Initially, 2 groups of EPE-infected rabbits were compared to 1 uninfected group. After inoculation (PI), EPE-infected rabbits showed mild clinical signs; detectable seroconversion, fecal shedding, gross lesions in intestinal tissues (IT), and early immuno-histochemistry labeling of L. intracellularis antigen. Thus, a humane EPE-rabbit model was achieved. Subsequently, EPE-infected hamsters were compared to uninfected and PPE-infected hamsters; whereas, PPE-infected rabbits were compared to EPE-infected rabbits. EPE-hamsters did not develop infection, unlike PPE-infected controls; and PPE-rabbits did not develop IT lesions or seroconversion comparable to EPE-rabbits.
Therefore rabbits were chosen as the EPE modeling-host for the GaM studies. First, GaM PK and IT concentrations of Ga and Fe were measured. Then, GaM efficacy was compared to a current EPE antimicrobial treatment. During sampling, the intra-arterial catheters in the rabbits’ ears were protected with a novel moleskin-cover, allowing repeated sampling while minimally restrained.
The PK study was based on the comparison of EPE-infected and uninfected rabbits, after a single treatment with GaM, collection of serial blood samples and IT samples. The only differing PK parameter, between groups, was a decrease in the terminal phase rate constant of the EPE-rabbits, so a 48h dosing interval was chosen for the efficacy study.

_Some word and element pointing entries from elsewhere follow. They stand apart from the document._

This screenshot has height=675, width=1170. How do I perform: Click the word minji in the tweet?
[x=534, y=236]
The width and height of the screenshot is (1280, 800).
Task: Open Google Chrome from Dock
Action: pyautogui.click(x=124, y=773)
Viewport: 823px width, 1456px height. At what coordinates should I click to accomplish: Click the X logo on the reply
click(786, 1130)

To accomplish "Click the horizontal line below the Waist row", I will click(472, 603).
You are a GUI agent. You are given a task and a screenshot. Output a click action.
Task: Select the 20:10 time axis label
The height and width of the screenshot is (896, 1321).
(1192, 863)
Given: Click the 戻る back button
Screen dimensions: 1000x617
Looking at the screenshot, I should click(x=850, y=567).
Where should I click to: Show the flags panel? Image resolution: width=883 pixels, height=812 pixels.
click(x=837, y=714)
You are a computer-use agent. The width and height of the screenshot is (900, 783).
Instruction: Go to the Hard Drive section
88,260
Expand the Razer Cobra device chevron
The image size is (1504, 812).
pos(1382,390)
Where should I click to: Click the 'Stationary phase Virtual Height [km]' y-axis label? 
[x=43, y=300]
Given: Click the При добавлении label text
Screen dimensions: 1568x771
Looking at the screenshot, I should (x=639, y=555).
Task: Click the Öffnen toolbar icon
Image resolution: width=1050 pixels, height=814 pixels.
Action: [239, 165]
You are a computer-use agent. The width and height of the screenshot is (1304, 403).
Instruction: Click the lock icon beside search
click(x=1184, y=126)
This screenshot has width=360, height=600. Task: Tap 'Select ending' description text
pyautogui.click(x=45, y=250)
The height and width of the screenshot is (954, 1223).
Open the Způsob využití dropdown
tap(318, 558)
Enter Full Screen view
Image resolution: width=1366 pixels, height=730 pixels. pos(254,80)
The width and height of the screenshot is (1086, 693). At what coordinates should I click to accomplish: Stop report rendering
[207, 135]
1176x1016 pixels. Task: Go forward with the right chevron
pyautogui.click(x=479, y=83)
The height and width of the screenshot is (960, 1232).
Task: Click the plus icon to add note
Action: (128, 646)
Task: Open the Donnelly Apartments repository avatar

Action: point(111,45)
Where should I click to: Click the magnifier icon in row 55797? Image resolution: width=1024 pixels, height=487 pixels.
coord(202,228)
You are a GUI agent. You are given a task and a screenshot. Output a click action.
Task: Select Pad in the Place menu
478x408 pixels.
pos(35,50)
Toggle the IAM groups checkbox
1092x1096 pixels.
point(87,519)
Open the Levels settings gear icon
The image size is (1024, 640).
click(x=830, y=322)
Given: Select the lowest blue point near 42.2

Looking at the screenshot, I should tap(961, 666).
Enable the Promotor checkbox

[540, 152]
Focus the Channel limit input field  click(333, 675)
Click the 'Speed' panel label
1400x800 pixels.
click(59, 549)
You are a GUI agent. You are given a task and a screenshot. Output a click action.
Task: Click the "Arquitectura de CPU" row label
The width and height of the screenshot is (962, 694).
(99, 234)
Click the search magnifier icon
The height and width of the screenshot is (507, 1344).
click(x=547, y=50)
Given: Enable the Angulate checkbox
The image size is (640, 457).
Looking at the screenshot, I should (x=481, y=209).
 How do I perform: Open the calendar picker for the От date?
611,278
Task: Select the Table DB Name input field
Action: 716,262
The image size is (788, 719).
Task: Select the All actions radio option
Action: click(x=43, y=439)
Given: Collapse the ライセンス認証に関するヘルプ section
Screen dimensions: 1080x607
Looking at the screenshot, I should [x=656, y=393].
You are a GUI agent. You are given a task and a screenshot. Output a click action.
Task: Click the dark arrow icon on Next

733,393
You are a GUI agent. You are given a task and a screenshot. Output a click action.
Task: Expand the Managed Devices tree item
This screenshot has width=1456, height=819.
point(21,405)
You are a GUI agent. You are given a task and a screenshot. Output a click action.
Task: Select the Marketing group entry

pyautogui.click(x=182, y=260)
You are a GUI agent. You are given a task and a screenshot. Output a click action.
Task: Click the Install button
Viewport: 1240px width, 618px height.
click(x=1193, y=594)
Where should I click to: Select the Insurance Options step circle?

In the efficacy study, 3 groups of EPE-infected rabbits were treated with GaM, doxycycline and a placebo, respectively. No differences were noted between treatments, in terms of lesions and fecal shedding. GaM appears no more efficacious than doxycycline in EPE- rabbits. In conclusion, albeit GaM tolerance appeared adequate in rabbits, results do not support its use in EPE-infected animals.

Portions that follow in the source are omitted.